Americans are crazy for wrinkle removers. And not just the ones that erase the smile lines around your eyes. Pressed for time, we like to grab our crease-free clothes and go, bypassing the dry cleaner. So here at Consumer Reports, we furrowed our brows and took a look at three products that claim to uncrinkle the wrinkles. The results weren't pretty.
"Mister Steamy," a sponge-filled, vented rubber ball, claims to be "the fastest way to get wrinkles out without getting the iron out." We tossed Mister Steamy into a dryer with men's cotton dress shirts. One of the shirts looked like those taken out of the dryer and hung promptly. The other fared slightly worse. Two balls plus a bottle of fabric softener cost $19.99 online. Shipping and handling? Shell out another $13.98. In the end, Mister Steamy didn't win our esteem.

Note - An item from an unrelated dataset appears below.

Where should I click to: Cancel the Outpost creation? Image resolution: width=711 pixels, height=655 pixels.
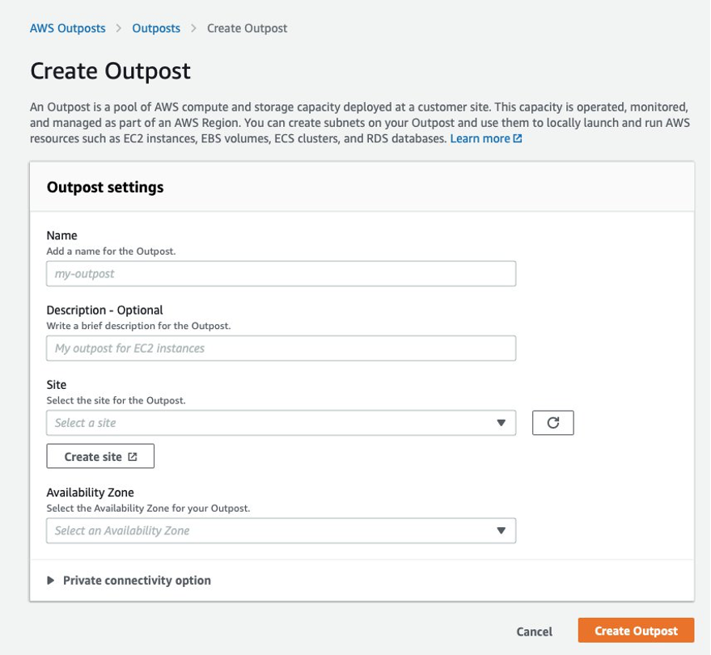pyautogui.click(x=535, y=632)
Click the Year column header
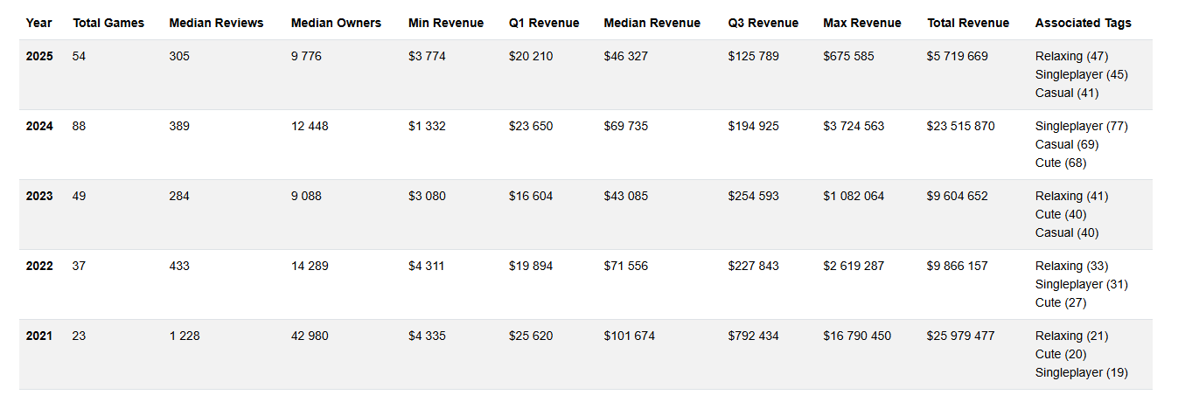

More and more dryers feature steam cycles, so Consumer Reports decided to toughen its tests by adding 100 percent cotton shirts to our test loads of cotton blends. Our past tests supported manufacturers' claims that steam relaxed wrinkles and removed odors. Conventional dryers performed about the same as those with steam, leaving visible wrinkles on the shirts, but steam removed more odors. However, dryers without the steam feature tend to cost less (check our Ratings).
Cordless steam irons
If you have to get out the ironing board, pass on cordless steam irons. In our most recent tests, the cordless steam models produced lower amounts of steam per minute than corded models and required constant reheating, extending ironing time. We found some less-expensive corded models that were better performers. (See our Ratings.)
So what to do when your clothes look like they were left in a heap? “To get wrinkles out of laundry, there’s still nothing better than tossing a damp towel into the dryer near the end of the cycle,” says Pat Slaven, our in-house textile expert. She also recommends:
- Not packing the washer or dryer—keep the loads to half full.
- Slightly damp clothes iron better, so remove them early if you plan to iron right away.
- Iron silk and synthetics that need the lowest temperature first, then work your way up through wools, cottons, and linens as the iron heats up.
"Not packing the washer or dryer—keep the loads to half full."
Not stuffing the washer or dryer makes sense, but half full? That's completely counter to reducing energy usage that you make a point of in your reviews.
Ya, I kinda wondered about half-full and energy also. As well, I don't know that I have twice of much of the time that I didn't have anyway, just to get less wrinkles. I use a damp towel, just like my great-grandpa and his before him. Wait - when were dryers invented?